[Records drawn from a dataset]
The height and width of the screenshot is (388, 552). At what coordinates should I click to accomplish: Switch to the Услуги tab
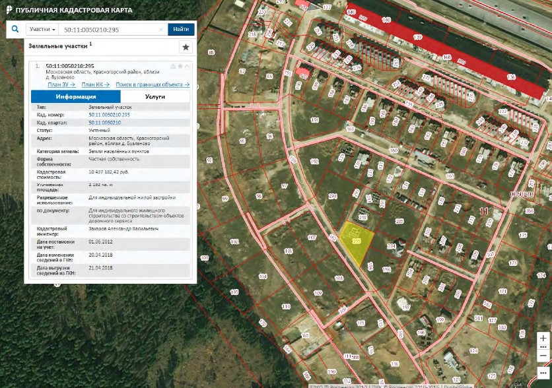pyautogui.click(x=155, y=96)
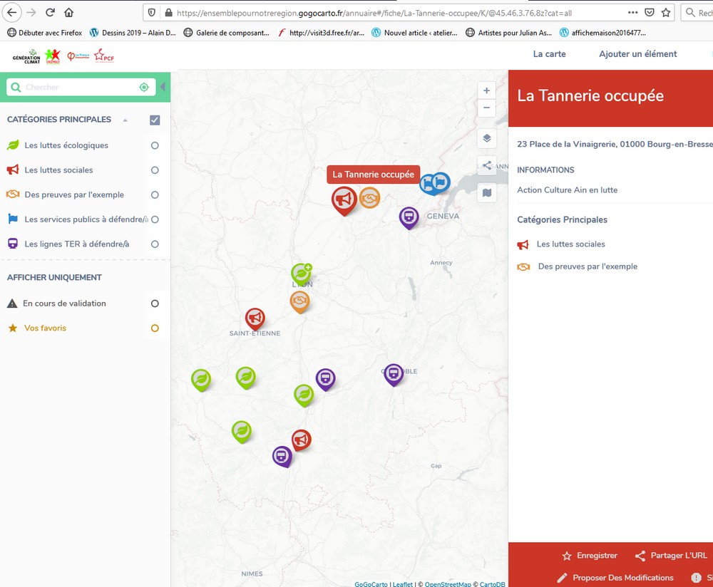Click the geolocation icon in search box

point(144,88)
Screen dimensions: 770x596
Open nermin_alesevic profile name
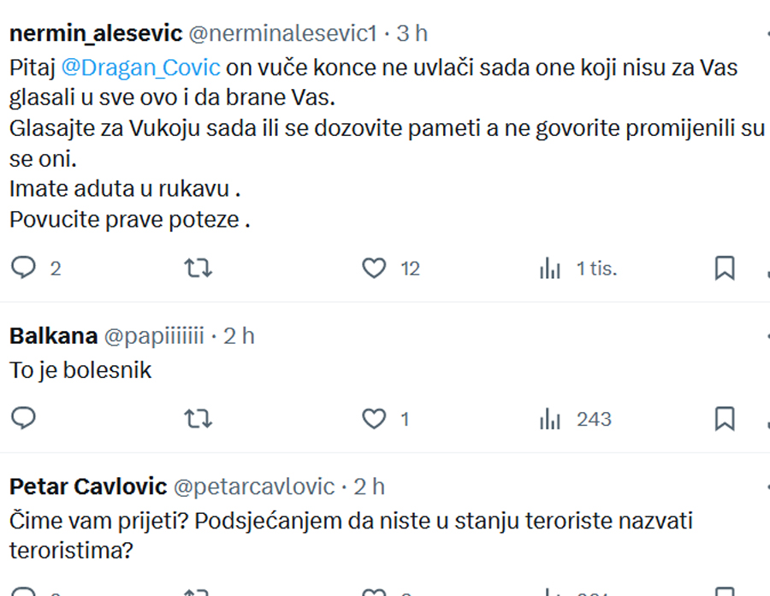(x=96, y=33)
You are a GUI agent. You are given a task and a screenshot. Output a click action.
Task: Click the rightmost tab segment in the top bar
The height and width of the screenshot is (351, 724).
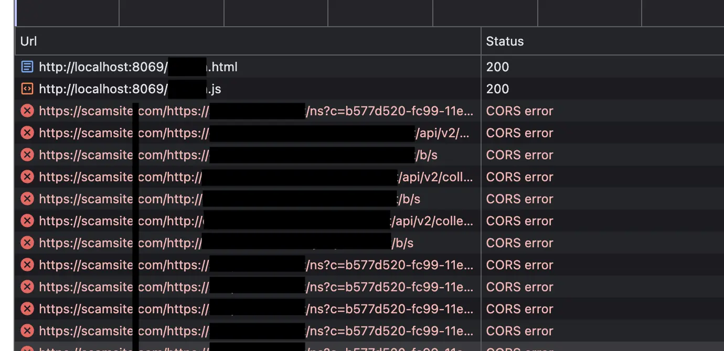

_Task requirements_
Only the lines from the one with "Task: Click the" through the last line above belong in the answer. Reproduce them exactly, without the pictures.

_Solved exercise_
Task: Click the rightmost tab segment in the top bar
The height and width of the screenshot is (351, 724).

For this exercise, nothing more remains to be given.